Word and element location records:
____

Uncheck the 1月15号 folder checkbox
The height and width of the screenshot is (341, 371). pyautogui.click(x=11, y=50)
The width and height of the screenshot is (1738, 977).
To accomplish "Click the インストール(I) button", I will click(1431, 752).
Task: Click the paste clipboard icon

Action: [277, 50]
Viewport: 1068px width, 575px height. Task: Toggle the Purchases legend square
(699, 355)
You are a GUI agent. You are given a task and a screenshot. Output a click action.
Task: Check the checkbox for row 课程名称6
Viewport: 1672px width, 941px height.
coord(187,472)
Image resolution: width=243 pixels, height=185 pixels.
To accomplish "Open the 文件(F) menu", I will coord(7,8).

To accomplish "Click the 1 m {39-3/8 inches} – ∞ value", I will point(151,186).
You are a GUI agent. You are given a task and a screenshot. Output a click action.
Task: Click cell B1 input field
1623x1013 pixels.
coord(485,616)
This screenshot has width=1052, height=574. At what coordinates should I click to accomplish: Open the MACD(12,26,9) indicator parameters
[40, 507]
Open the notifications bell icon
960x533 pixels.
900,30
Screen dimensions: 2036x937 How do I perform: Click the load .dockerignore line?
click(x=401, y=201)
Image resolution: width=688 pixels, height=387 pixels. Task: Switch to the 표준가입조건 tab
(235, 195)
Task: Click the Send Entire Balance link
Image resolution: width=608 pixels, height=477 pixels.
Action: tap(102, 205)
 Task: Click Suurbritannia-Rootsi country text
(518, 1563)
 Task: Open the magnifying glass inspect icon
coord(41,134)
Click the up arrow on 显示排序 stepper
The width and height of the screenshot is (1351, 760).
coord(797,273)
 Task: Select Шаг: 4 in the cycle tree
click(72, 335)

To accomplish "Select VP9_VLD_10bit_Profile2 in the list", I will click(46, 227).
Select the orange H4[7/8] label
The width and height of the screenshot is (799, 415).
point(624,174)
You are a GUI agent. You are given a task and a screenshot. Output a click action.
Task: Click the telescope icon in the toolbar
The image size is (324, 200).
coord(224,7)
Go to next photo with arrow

____

▸ Exercise description: Rewrite the data above as a JSON list of strings, one string per line, skipping blank lines.

▸ Task response:
[
  "Uncheck the 1月15号 folder checkbox",
  "The height and width of the screenshot is (341, 371). pyautogui.click(x=11, y=50)",
  "The width and height of the screenshot is (1738, 977).",
  "To accomplish \"Click the インストール(I) button\", I will click(1431, 752).",
  "Task: Click the paste clipboard icon",
  "Action: [277, 50]",
  "Viewport: 1068px width, 575px height. Task: Toggle the Purchases legend square",
  "(699, 355)",
  "You are a GUI agent. You are given a task and a screenshot. Output a click action.",
  "Task: Check the checkbox for row 课程名称6",
  "Viewport: 1672px width, 941px height.",
  "coord(187,472)",
  "Image resolution: width=243 pixels, height=185 pixels.",
  "To accomplish \"Open the 文件(F) menu\", I will coord(7,8).",
  "To accomplish \"Click the 1 m {39-3/8 inches} – ∞ value\", I will point(151,186).",
  "You are a GUI agent. You are given a task and a screenshot. Output a click action.",
  "Task: Click cell B1 input field",
  "1623x1013 pixels.",
  "coord(485,616)",
  "This screenshot has width=1052, height=574. At what coordinates should I click to accomplish: Open the MACD(12,26,9) indicator parameters",
  "[40, 507]",
  "Open the notifications bell icon",
  "960x533 pixels.",
  "900,30",
  "Screen dimensions: 2036x937 How do I perform: Click the load .dockerignore line?",
  "click(x=401, y=201)",
  "Image resolution: width=688 pixels, height=387 pixels. Task: Switch to the 표준가입조건 tab",
  "(235, 195)",
  "Task: Click the Send Entire Balance link",
  "Image resolution: width=608 pixels, height=477 pixels.",
  "Action: tap(102, 205)",
  " Task: Click Suurbritannia-Rootsi country text",
  "(518, 1563)",
  " Task: Open the magnifying glass inspect icon",
  "coord(41,134)",
  "Click the up arrow on 显示排序 stepper",
  "The width and height of the screenshot is (1351, 760).",
  "coord(797,273)",
  " Task: Select Шаг: 4 in the cycle tree",
  "click(72, 335)",
  "To accomplish \"Select VP9_VLD_10bit_Profile2 in the list\", I will click(46, 227).",
  "Select the orange H4[7/8] label",
  "The width and height of the screenshot is (799, 415).",
  "point(624,174)",
  "You are a GUI agent. You are given a task and a screenshot. Output a click action.",
  "Task: Click the telescope icon in the toolbar",
  "The image size is (324, 200).",
  "coord(224,7)",
  "Go to next photo with arrow"
]